L’idea
di visitare Calcutta nasce durante la lettura del libro “La
città della gioia” di Dominique La Pierre, un
regalo per il mio compleanno. Mentre leggevo la storia di
Hasari, un povero contadino indiano e la frenetica vita quotidiana
che egli stesso vedeva nel girare per la città tra
viali, strabelli e ponti, nasceva in me la volontà
di intraprendere questo viaggio alla scoperta di una città
indiana, forse la più povera, la più emarginata
nell’industrializzata India che vede ora sorgere il
sole nel nuovo mondo del benessere legato all’elettronica,
all’industrializzazione, allo stare bene.
Già dopo l’atterraggio a Calcutta noto, oltre alla poca luce che illumina l’aeroporto e i vecchi ventilatori che cercano di muovere la pesante ed umida aria notturna, una tranquillità surreale, un lento e pacato modo di darti il benvenuto in terra indiana dai locali agenti aeroportuali e, all’uscita, il gentile quanto informale modo di chiederti se hai bisogno di un taxi o altre informazioni per un piacevole soggiorno a Calcutta.
Sorge il sole, la città è drammaticamente caotica, una frenetica vita che conducono milioni di persone giornalmente, un luogo immenso e nello stesso tempo cupo dove, smog e aria umida, rendono il tutto quasi artificiale.
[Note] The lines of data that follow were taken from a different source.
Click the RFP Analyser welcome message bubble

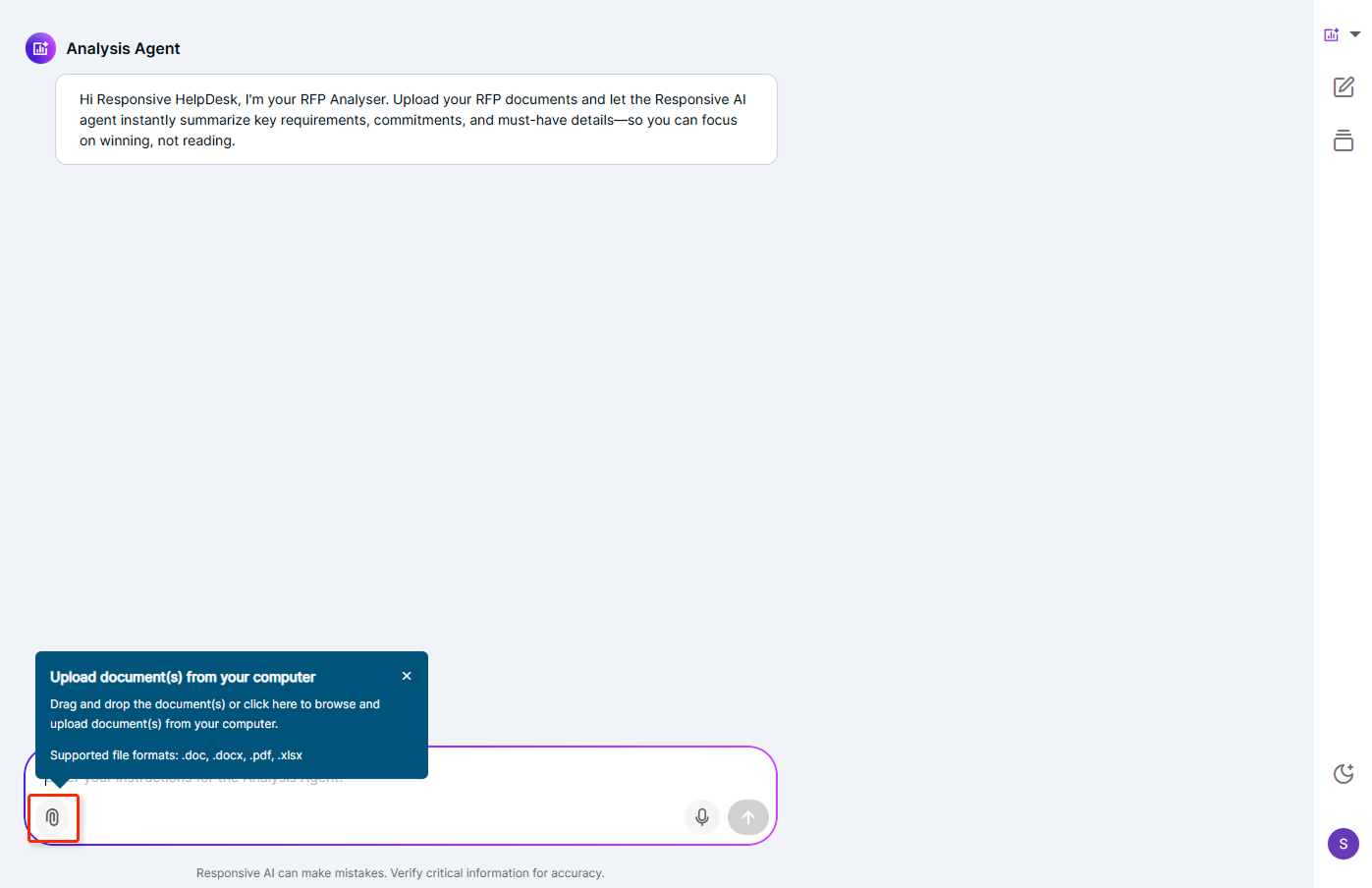coord(415,120)
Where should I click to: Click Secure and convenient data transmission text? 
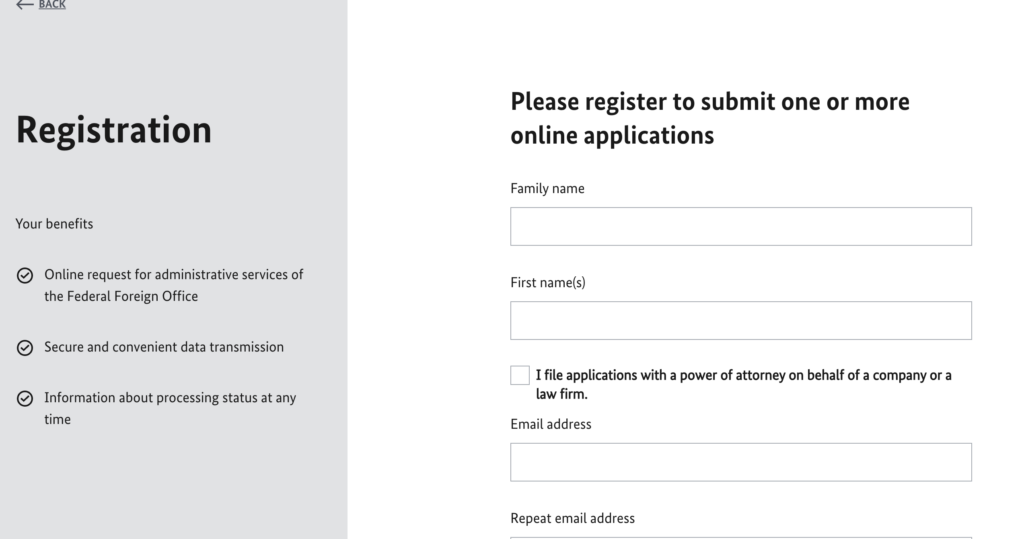(x=164, y=347)
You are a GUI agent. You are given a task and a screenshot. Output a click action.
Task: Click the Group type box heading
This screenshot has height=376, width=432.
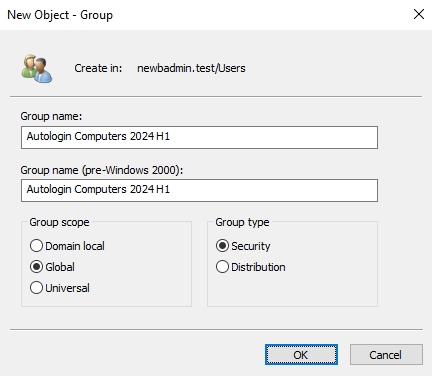[x=242, y=222]
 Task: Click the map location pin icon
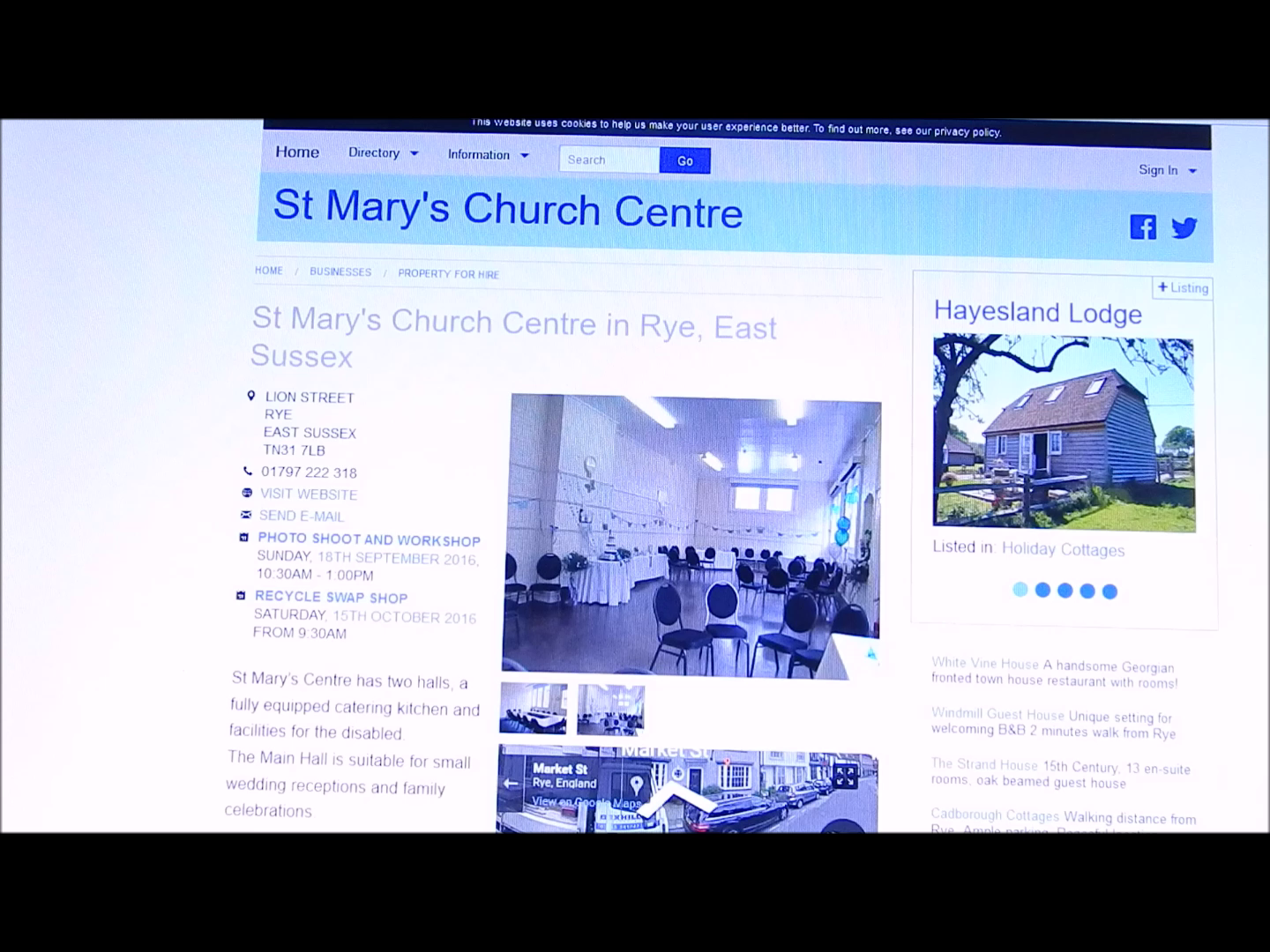coord(636,785)
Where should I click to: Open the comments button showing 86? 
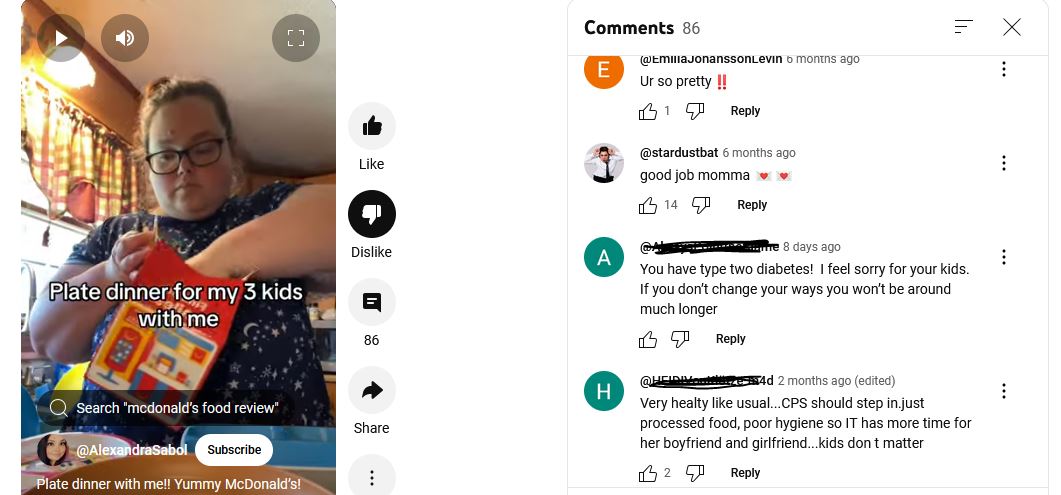[371, 302]
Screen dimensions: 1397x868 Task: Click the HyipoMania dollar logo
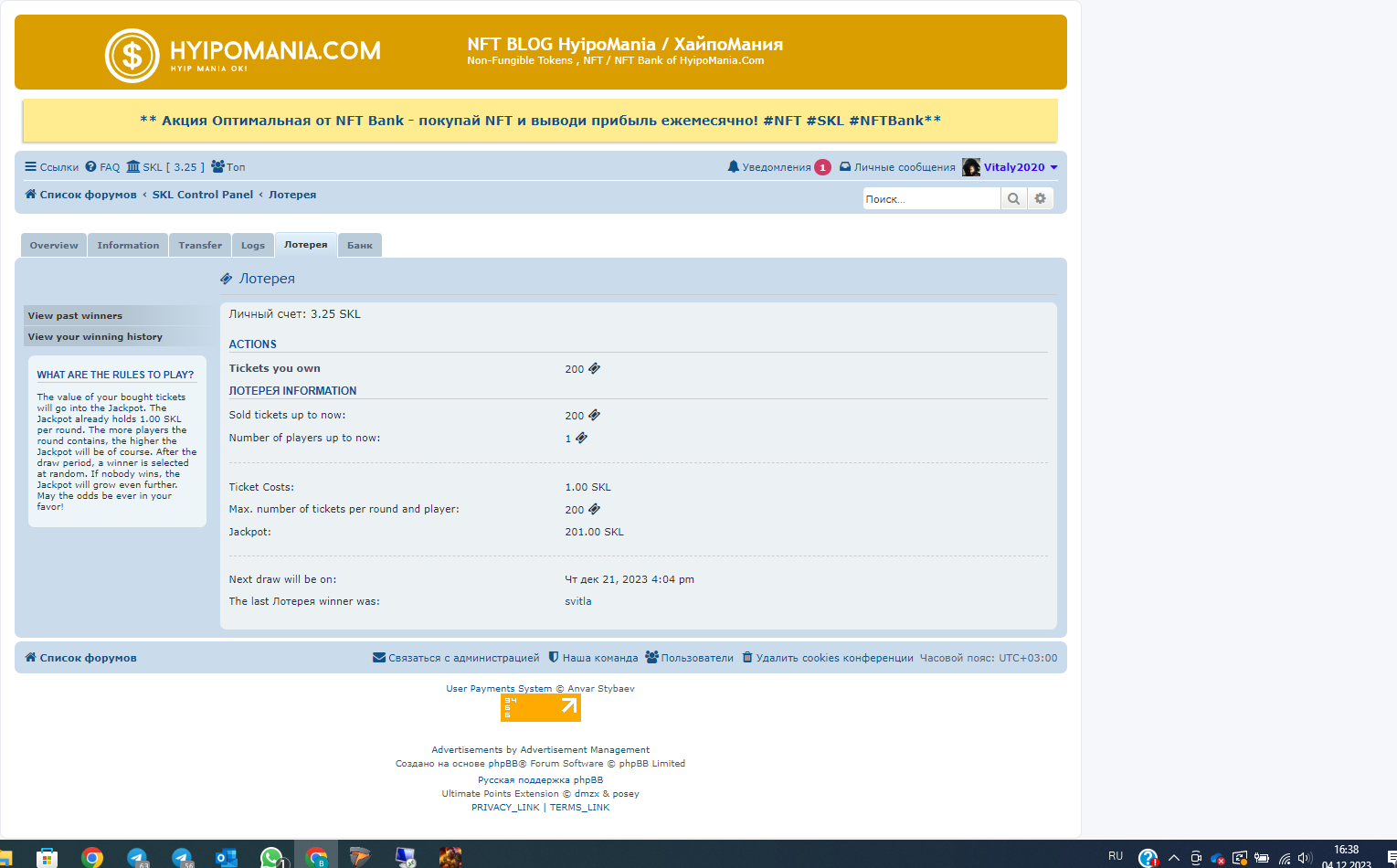[x=132, y=56]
Ti colpisce subito l’assordante rumore dei clacson di risciò, biciclette, motorette, auto e camion, corriere e pullman, un fragore assordante che aumenta negli incroci, sui viadotti e nelle strade periferiche della città; quel modo di farsi strada, di farsi sentire e vedere, quel “sistema” di passare avanti nella frenetica vita di Calcutta.
Ma non c’è da spaventarsi girando per la città a piedi o scarrozzando su una vecchia Ambassador, quel simbolo dell’India che c’è, è ancora presente e che ognuno di noi deve usare e non solo vedere per fotografare. La gioia che La Pierre descrive nel libro si percepisce avvicinandoti alla zona nei pressi del ponte Howrah dove quella gigante struttura in ferro arrugginito, che attraversa il fiume Hooghly, Ganga per gli abitanti del posto, unisce 2 mondi, 2 diverse realtà: la città povera con la ricca.
Già prima di arrivare all’inizio del ponte il caos aumenta, l’aria diventa sempre più irrespirabile a causa di smog, odori vari acri e pungenti, forte rumore causa di un incontrollato via-vai di mezzi motorizzati, biciclette, e tutto ciò che può circolare. Per dire la verità anche gruppi di capre ho visto vagare per quelle strade, un lento ma inesorabile avvicinarsi al Tempio della Dea Kali, un luogo simbolo dell’India dove quotidianamente le capre vengono ritualmente sgozzate in onore della dea Kali, temibile reincarnazione della prima moglie del benevolo e clemente Shiva, Sita.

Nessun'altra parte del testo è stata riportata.